We explicitly made choices — at the individual level, the team level, the department level, and the corporate level — based on quality and integrity goals.

People who operated with integrity were celebrated publicly, even when their contributions were not explicitly tied to financial metrics. They were more likely to get promoted and to get significant raises and stock options — resulting in long-term success and loyalty.

People were fired for dishonest actions that showed a notable lack of integrity.

Even with all of that, there was bad behavior. At the end of the quarter, there were plenty of instances of employees lying to customers and producing poor-quality work to meet metrics. This tends to happen when people are overworked, frazzled, behind, and under the financial gun to deliver.

This bad behavior was worse in sales. I don’t believe this is because salespeople are immoral — most of the salespeople were excellent and operated with integrity, prioritizing the long-term relationship over short-term goals. But the design of sales quotas meant that you’d lose a big portion of both your and your team’s compensation if you failed to hit a number. As a result a few desperate and inexperienced salespeople resorted to unsavory tactics. By its nature, sales operates on short-term incentives, so it generates more desperation.

To be clear, quality, integrity, and honesty were the rule, not the exception. That’s just how things worked.

My takeaway from this is simple: if you want to have financial metrics as well as quality and integrity, you must integrate quality and integrity into everything you do . . . and you must be constantly vigilant.

Can you incent quality or integrity? Can you incent safety?

Are the incentive changes at Boeing going to resolve its quality issues?

Not by themselves.

I have questions.

Are they engineering products for efficiency or for safety? (I’m sure it’s both, but which is more important?)

Has the organization changed in a way that empowers people with safety concerns to change how work is done?

Do people get fired if they operate in a way that threatens quality or safety? I’m not talking about doing a post-mortem after a plane crashes and finding a scapegoat. I mean, do people get fired for operating in a risky way, even if nothing eventually goes wrong?
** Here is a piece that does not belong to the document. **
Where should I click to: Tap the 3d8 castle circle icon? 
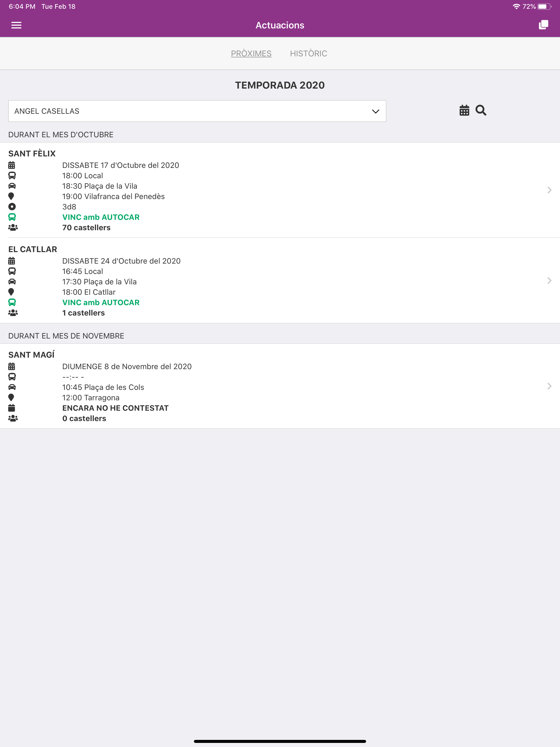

How often is safety mentioned in conversations between workers and managers, between managers and senior managers, and between senior managers and the C-suite? How often do these managers make changes based on those conversations?

If the new incentives are part of a cultural program like this, they will help.

If they are not, they will be irrelevant.

Moral hazard

Do you ever wonder why there are so many financial scandals, bank failures, product recalls, and other indications of the failure of corporate responsibility?

Each example is complicated. And yet, looking at it globally, it’s simple.

At each moment of decision, each employee asks themselves, is this going to be a problem? They’re getting pressure every day to perform. If they’re in senior management, that performance incentive may be worth tens of millions of dollars.

When they move too fast, skip safety checks, prioritize greed over integrity, or otherwise overlook problems, it is because they think, “This one decision I’m making is unlikely to cause a problem. Someone else will catch it.”

Senior managers who fail to maintain quality and integrity will usually still get rewarded if they deliver financial metrics. In the rare cases where something fails, they may have already moved on to the next job.

Moral hazard is the lack of incentive to guard against risk if you are protected from its consequences. And it’s rife when the things that could go wrong are unlikely, but not impossible. “We might as well take the risk,” managers think. “We’ll probably be just fine.”

No matter how you line up the incentives, it’s difficult to guard against this kind of thinking. It’s why things go wrong.

The only solution is culture. Culture is hard. But a culture of integrity will protect you far better than tweaking the mix of incentives.